In June, 2010, Turning Point Asset Management closed on a purchase of 50 percent equity interest in a limited liability company (LLC) created to hold approximately $313 million of primarily non-performing residential real estate loans out of 17 failed banking institutions with the FDIC as receiver.
As an equity participant, the FDIC, as Receiver for the 17 failed banking institutions, will retain a 50 percent stake in the LLC and share in the returns on the assets. The FDIC offered 1:1 leverage financing, inclusive of a financing facility resulting in the creation of $56.1 million of original principal amount of Purchase Money Notes issued by the LLC. The note will be guaranteed by the FDIC in its corporate capacity, it is unlikely that a call will ever be necessary on this guarantee. This is primarily due to restrictions in the priority of payments limiting distributions to the equity partners until the purchase money notes are paid in full as well as the relatively high level of over collateralization of the notes.
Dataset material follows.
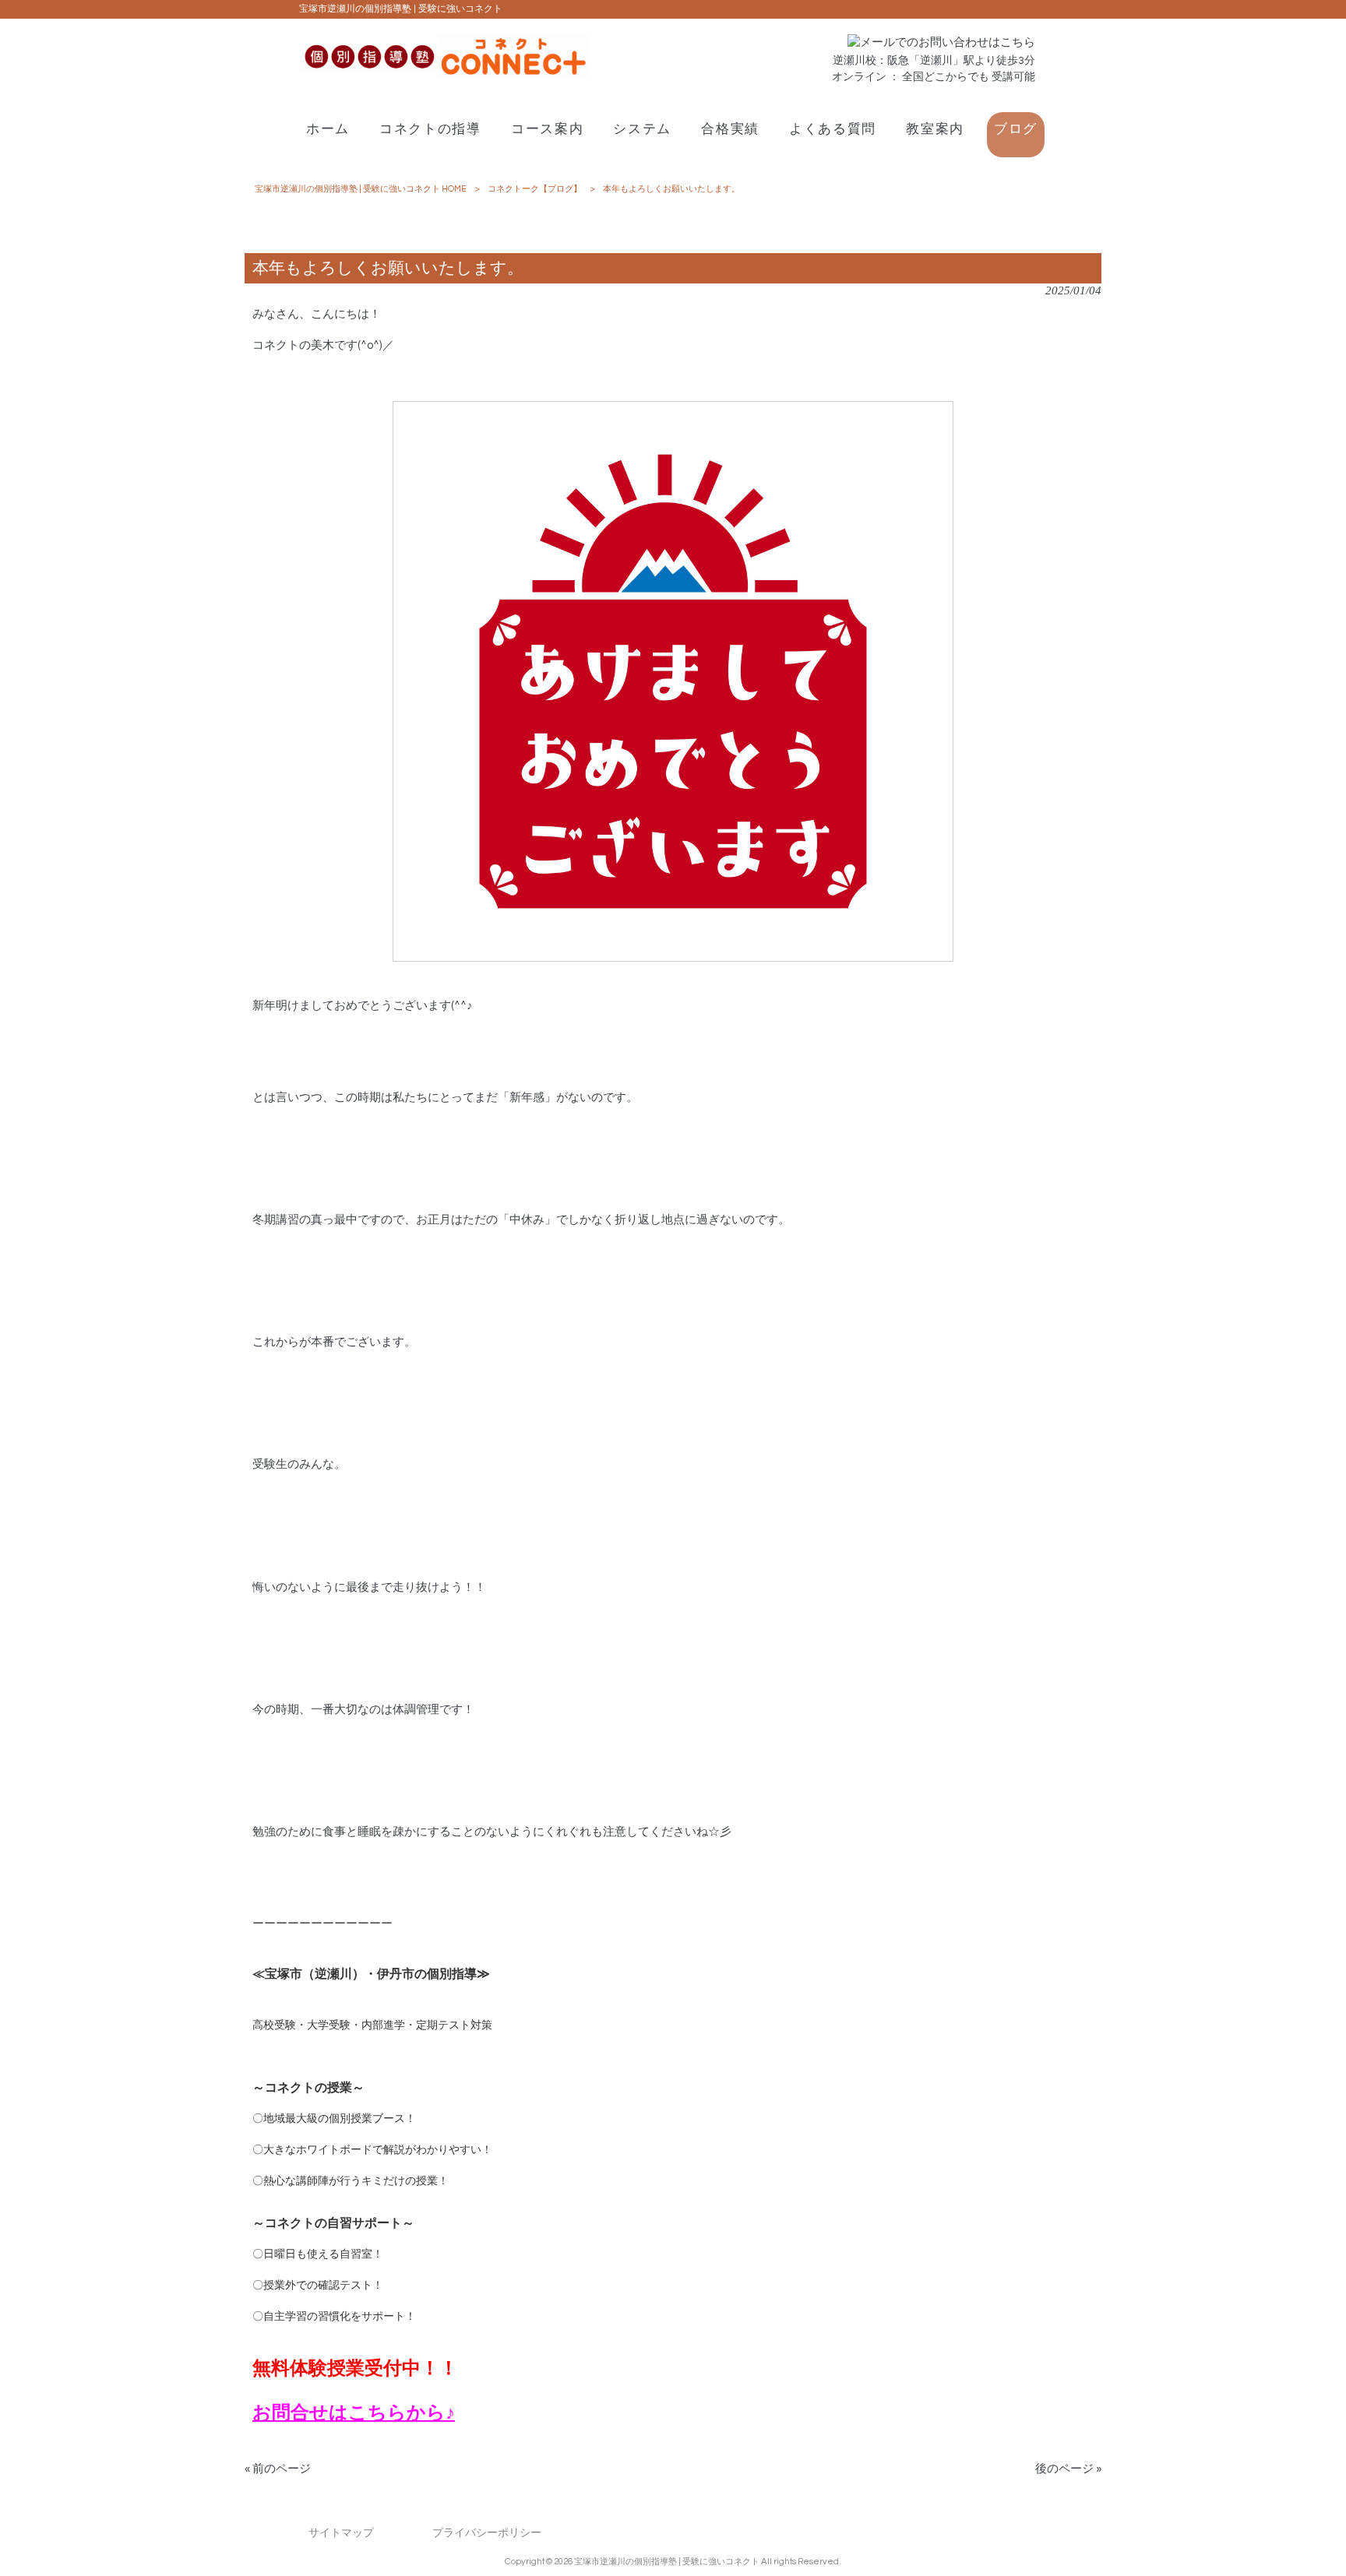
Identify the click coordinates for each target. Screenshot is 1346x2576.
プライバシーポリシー (486, 2533)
Additionally, Turning Point Asset Management has funded several liquidity accounts that will supplement contributions by TPAM to finance certain permitted development and disposition activities related to the assets. The sale was conducted on a competitive basis on either a 50 percent leveraged ownership interest or a 20 percent unleveraged ownership interest in the newly-formed LLC.
The FDIC, as Receiver for the failed banks, will convey to the LLC a portfolio of approximately $313 million residential loans and owned real estate, of which about 78 percent are ADC loans with the remainder being owned real estate.
As the LLC's managing equity owner, Turning Point Asset Management will provide for the management, servicing, and ultimate disposition of the LLC's assets.